Tasks for this exercise:
1. In the Laclede excerpt, rewrite the stretch starting at "Similar to other" and ending at "St. Louis, Missouri.", replacing "manufactured gas" with "coal gas".
2. List every dollar amount that appears in the Laclede excerpt.

Extract to read:
■ ■ ■ ■ ■ ■ ■
Laclede Group had guarantees totaling $86.3 million for performance and payment of certain gas supply transactions by LER, as of March 31, 2012. Since that date, total guarantees issued by Laclede Group on behalf of LER decreased by $2.0 million, bringing the total to $84.3 million in guarantees outstanding at April 27, 2012. No amounts have been recorded for these guarantees in the financial statements. As of March 31, 2012, management believes the probability is low that Laclede Group will be required to make payments under these guarantees.

Contingencies

Laclede Gas owns and operates natural gas distribution, transmission, and storage facilities, the operations of which are subject to various environmental laws, regulations, and interpretations. While environmental issues resulting from such operations arise in the ordinary course of business, such issues have not materially affected the Company’s or Laclede Gas’ financial position and results of operations. As environmental laws, regulations, and their interpretations change, however, Laclede Gas may be required to incur additional costs.
Similar to other natural gas utility companies, Laclede Gas faces the risk of incurring environmental liabilities. In the natural gas industry, these are typically associated with sites formerly owned or operated by gas distribution companies like Laclede Gas and/or its predecessor companies at which manufactured gas operations took place. At this time, Laclede Gas has identified three former manufactured gas plant (MGP) sites where costs have been incurred and claims have been asserted: one in Shrewsbury, Missouri and two in the City of St. Louis, Missouri.
With regard to the former MGP site located in Shrewsbury, Missouri, Laclede Gas and state and federal environmental regulators agreed upon certain remedial actions to a portion of the site in a 1999 Administrative Order on Consent (AOC), which actions have been completed. On September 22, 2008, EPA Region VII issued a letter of Termination and Satisfaction terminating the AOC. However, if after this termination of the AOC, regulators require additional remedial actions, or additional claims are asserted, Laclede Gas may incur additional costs.
■ ■ ■ ■ ■ ■ ■
Source material:
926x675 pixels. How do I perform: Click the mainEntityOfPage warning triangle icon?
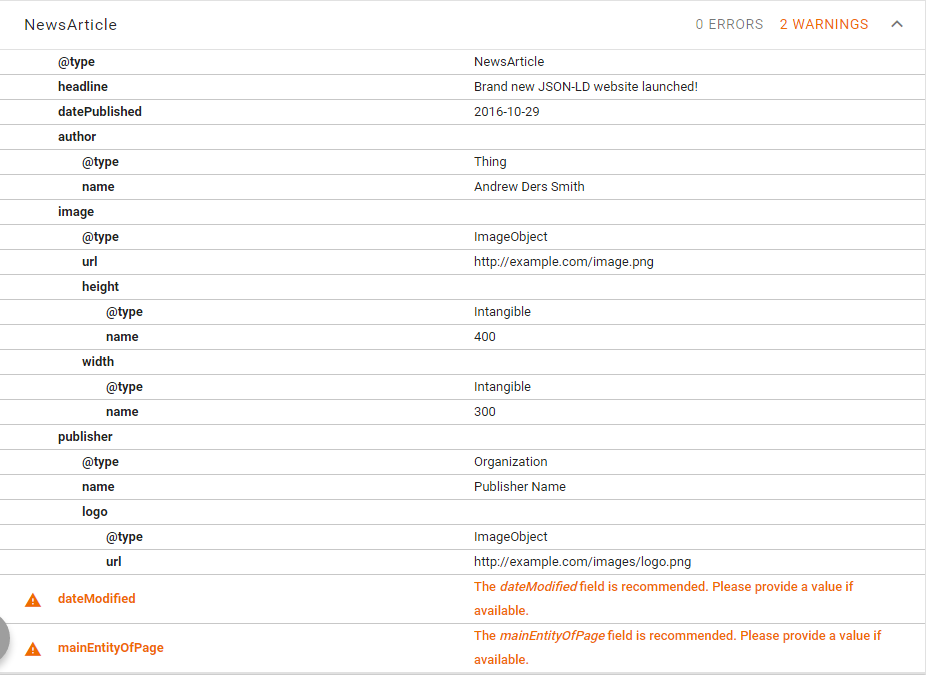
■ ■ ■ ■ ■ ■ ■
Task-by-task answers:
1.
Similar to other natural gas utility companies, Laclede Gas faces the risk of incurring environmental liabilities. In the natural gas industry, these are typically associated with sites formerly owned or operated by gas distribution companies like Laclede Gas and/or its predecessor companies at which coal gas operations took place. At this time, Laclede Gas has identified three former coal gas plant (MGP) sites where costs have been incurred and claims have been asserted: one in Shrewsbury, Missouri and two in the City of St. Louis, Missouri.

2. $86.3 million, $2.0 million, $84.3 million